The teenaged MC’s I’ve been reading are generally horrible about their parents, some of them bully their peers and almost none of them have anything kind to say about life and those who inhabit it at all. They’re just out for what they can get. None of this Famous Five nonsense where everyone loves everyone else and they all meet up in the Hols and bring sandwiches wrapped in tea towels, lashings of ginger beer - oh, and a friendly neighbourhood dog.

I have a feeling Enid would’ve liked today’s unsympathetic MC’s. And I think she’d have had balls enough to announce this assent.

And at the end of the day (God, did I really say that and mean it?) isn’t that what a good book’s all about anyway?
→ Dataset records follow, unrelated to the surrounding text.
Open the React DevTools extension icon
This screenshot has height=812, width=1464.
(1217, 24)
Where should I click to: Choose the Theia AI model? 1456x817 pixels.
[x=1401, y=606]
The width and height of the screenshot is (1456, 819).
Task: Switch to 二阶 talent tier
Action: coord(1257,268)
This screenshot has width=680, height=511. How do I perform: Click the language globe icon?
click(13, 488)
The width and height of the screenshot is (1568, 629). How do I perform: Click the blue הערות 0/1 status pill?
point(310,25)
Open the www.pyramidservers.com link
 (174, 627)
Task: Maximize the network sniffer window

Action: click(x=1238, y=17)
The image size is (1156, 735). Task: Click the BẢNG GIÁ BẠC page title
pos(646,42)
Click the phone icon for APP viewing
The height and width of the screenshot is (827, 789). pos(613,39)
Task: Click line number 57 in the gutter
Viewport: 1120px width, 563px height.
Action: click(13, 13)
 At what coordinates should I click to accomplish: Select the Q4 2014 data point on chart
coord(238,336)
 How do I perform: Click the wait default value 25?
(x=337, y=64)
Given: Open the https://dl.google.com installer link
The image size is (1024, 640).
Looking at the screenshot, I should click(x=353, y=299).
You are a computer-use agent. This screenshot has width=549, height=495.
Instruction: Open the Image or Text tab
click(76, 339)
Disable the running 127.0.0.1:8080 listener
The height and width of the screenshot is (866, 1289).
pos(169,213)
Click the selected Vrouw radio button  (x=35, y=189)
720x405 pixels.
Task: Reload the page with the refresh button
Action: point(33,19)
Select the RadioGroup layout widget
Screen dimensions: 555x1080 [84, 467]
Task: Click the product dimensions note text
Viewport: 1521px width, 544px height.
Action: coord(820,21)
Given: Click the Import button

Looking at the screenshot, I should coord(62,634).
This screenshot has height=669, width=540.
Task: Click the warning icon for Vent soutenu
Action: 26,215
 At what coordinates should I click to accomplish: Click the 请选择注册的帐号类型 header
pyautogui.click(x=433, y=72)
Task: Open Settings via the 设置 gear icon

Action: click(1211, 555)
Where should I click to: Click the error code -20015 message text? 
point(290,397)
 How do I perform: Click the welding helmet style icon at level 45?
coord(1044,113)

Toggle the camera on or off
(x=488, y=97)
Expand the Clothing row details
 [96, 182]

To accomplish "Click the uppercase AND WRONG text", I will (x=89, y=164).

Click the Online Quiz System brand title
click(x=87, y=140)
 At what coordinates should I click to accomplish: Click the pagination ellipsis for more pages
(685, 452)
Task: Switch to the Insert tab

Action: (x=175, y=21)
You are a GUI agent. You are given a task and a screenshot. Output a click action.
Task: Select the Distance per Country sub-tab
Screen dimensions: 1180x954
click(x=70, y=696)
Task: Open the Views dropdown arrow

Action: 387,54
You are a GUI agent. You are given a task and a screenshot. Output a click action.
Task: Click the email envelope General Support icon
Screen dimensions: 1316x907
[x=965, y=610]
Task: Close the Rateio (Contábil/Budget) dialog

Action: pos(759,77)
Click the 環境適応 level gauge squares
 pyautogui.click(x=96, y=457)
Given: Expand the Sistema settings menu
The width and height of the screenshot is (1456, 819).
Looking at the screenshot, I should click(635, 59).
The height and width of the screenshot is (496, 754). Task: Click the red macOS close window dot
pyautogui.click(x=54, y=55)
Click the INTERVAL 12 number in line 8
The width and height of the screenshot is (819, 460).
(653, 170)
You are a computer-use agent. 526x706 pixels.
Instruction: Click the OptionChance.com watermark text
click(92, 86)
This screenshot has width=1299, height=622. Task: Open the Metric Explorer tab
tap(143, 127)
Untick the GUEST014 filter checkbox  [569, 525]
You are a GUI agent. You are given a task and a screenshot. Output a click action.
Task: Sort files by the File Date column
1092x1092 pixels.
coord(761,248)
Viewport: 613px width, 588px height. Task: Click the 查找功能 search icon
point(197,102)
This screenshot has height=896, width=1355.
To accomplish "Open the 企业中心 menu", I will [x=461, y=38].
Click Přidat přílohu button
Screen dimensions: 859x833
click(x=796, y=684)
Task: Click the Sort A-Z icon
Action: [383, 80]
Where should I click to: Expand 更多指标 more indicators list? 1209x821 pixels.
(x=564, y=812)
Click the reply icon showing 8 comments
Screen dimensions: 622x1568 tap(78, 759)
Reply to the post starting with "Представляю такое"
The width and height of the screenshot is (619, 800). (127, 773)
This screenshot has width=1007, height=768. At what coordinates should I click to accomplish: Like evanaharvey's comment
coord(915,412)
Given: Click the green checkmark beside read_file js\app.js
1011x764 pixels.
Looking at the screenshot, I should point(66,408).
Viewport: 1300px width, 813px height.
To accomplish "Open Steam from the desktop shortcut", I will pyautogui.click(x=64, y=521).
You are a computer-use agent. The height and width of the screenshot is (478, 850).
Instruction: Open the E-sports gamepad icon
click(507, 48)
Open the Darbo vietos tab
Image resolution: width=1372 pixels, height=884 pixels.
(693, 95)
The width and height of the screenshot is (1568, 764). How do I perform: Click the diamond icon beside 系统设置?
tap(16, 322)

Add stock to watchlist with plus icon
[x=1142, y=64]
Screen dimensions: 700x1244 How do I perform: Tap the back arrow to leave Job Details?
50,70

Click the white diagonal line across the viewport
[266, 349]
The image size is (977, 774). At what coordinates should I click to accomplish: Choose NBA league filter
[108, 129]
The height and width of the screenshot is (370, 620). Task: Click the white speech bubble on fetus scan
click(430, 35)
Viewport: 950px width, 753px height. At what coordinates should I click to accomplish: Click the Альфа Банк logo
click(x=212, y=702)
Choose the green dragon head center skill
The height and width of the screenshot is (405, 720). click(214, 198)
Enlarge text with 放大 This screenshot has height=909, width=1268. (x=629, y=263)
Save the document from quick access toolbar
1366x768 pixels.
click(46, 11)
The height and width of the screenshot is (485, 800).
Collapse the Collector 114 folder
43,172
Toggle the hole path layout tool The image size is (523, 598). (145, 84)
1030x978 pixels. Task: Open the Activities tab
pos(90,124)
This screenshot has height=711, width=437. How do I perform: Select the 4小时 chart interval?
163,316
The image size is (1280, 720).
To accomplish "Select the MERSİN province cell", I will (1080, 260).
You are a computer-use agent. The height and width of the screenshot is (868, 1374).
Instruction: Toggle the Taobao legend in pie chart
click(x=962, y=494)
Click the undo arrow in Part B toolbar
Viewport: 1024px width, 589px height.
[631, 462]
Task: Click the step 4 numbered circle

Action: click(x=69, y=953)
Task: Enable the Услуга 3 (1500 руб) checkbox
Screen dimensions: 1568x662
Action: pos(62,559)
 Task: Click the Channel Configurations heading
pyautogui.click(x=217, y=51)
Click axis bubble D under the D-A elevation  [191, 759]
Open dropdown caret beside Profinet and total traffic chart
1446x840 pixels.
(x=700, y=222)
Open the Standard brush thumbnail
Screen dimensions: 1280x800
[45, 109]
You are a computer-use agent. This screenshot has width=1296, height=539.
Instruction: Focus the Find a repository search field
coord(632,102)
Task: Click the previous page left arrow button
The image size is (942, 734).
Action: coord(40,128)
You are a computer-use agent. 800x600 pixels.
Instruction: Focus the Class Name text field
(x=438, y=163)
Not trying to ram the writer’s moral judgement down a reader’s throat but politely hinting at the premise that everybody, however nasty they may appear at the outset, could turn out to have at least one redeeming quality which will eventually endear and transform a car crash story into something with more than a little uplifting hope.

And we all love a bit of hope, right?

My NaNo novel has an unsympathetic MC. And she has more meat on her than five Pollyanna’s squished together in a blender and turned to warp speed.

Ee-eww...

2 comments:

Jacqueline Christodoulou-Ward said...

I am totally in support of your comments about unsympathetic MC's Debs :-) I actually love reading books where someone is 'real' and in the end wins through, even if it is a bit of a sad story.

Good luck with Nano.

Debs Riccio said...

Thanks Jacqui, knew you'd appreciate this - love Jinny still - strange how the unsympathetic ones are the most memorable too, eh?
Good luck with NaNo yerself!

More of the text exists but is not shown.